You got to hand it to people that don’t bother to find a
name for their film that hasn’t already been used. Hand them a trophy for laziness. "Infected" might be the most generic name ever. Anyway, this one somehow has Michael Madsen
in it, and looks terrible. It starts
fairly quickly, with a narrator talking about how the Earth has gone to shit,
and then cuts to Michael Madsen and some other people hauled up in a cabin in
the woods, fighting off zombies.
[...]
[Terrible effects, overbearing shitty music, and HORRIFYING
over acting from Madsen.]
Lovelock: How?
Starkwell: Dude needs to eat, I guess.
[The sound mixing is hard to sit with.]
Starkwell: It sounds like the sound was recorded on an old
tape recorder and then played back through a phone.
[...]
Anyways, then it says “TWO HOURS EARLIER”, so now I suppose
we are going to be treated with the boring story of how they got to that
point. Sometimes a good actor like
Madsen can lend credibility to a shitty film, but instead, he just helps
everyone else look EVEN WORSE. Madsen
isn’t the only recognizable character actor in here. William Forsythe is in this one too and is
wearing a terrible wig. Thinking about
how much money this thing might have cost to make, is just depressing. It doesn’t LOOK cheap, it just FEELS fucking
cheap.
[...]
Lovelock: This is painful.
[...]
Two characters that we haven’t seen before are out in the
woods… one’s a nerd, the other a… prostitute?

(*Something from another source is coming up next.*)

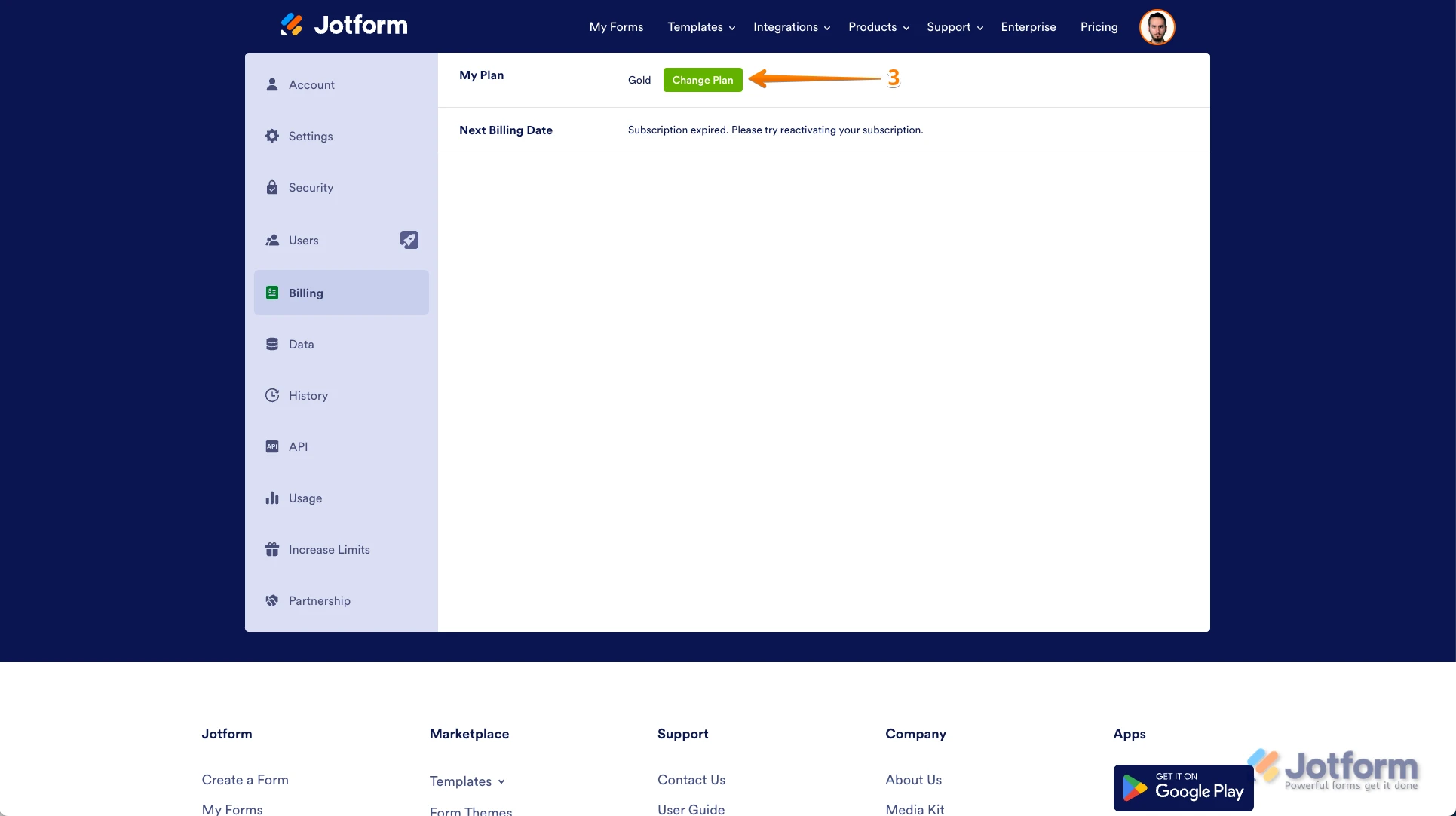Click the Account person icon
The width and height of the screenshot is (1456, 816).
(x=272, y=84)
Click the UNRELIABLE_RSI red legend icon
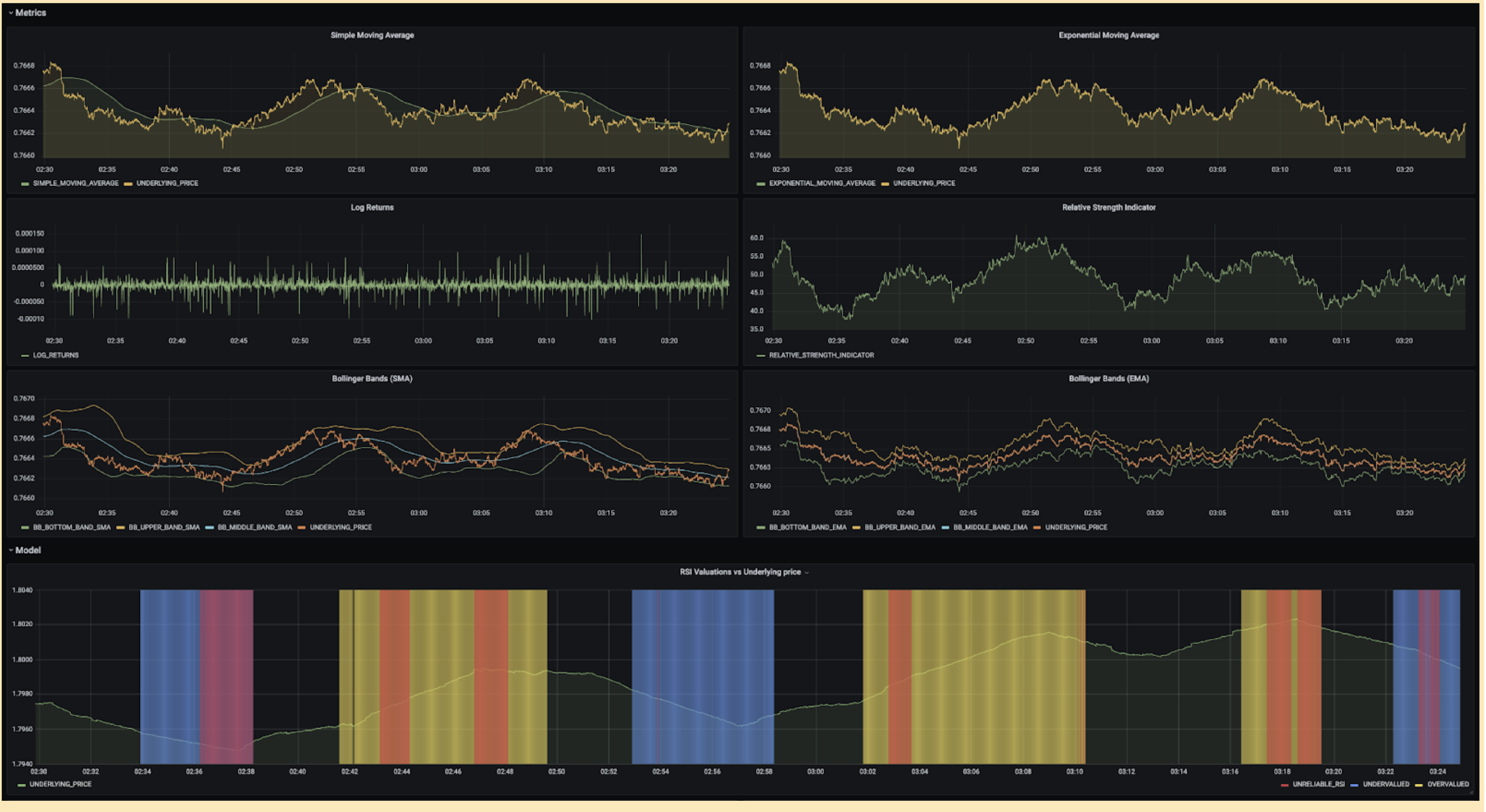Viewport: 1486px width, 812px height. [x=1285, y=785]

And they… hump in the woods?
[...]
Starkwell: Why do these movies always think they need to
shows boobies?
Lovelock: Some people will overlook a lot when there are
boobies.
Starkwell: You?
Lovelock: No. Those
weren’t even really good boobies anyways. Maybe for good boobies.
[...]
The conversation went on about boobies for a while and
then they both got up and left. Watching
it in fast forward, it seems like the zombies show up around the thirty minute
mark, and by the hour mark, we are back to where we were before it said “TWO
HOURS EARLIER”. Anyways, it ends on a
downer. Hooray! It’s certainly not the worst, but still SO FAR AWAY from
being any good. There’s a whole end part
with black and white zombies and the dudes building a vehicle and like weapons
and shit, and it’s all just so fucking played.
Runtime ninety minutes, feels like infinity.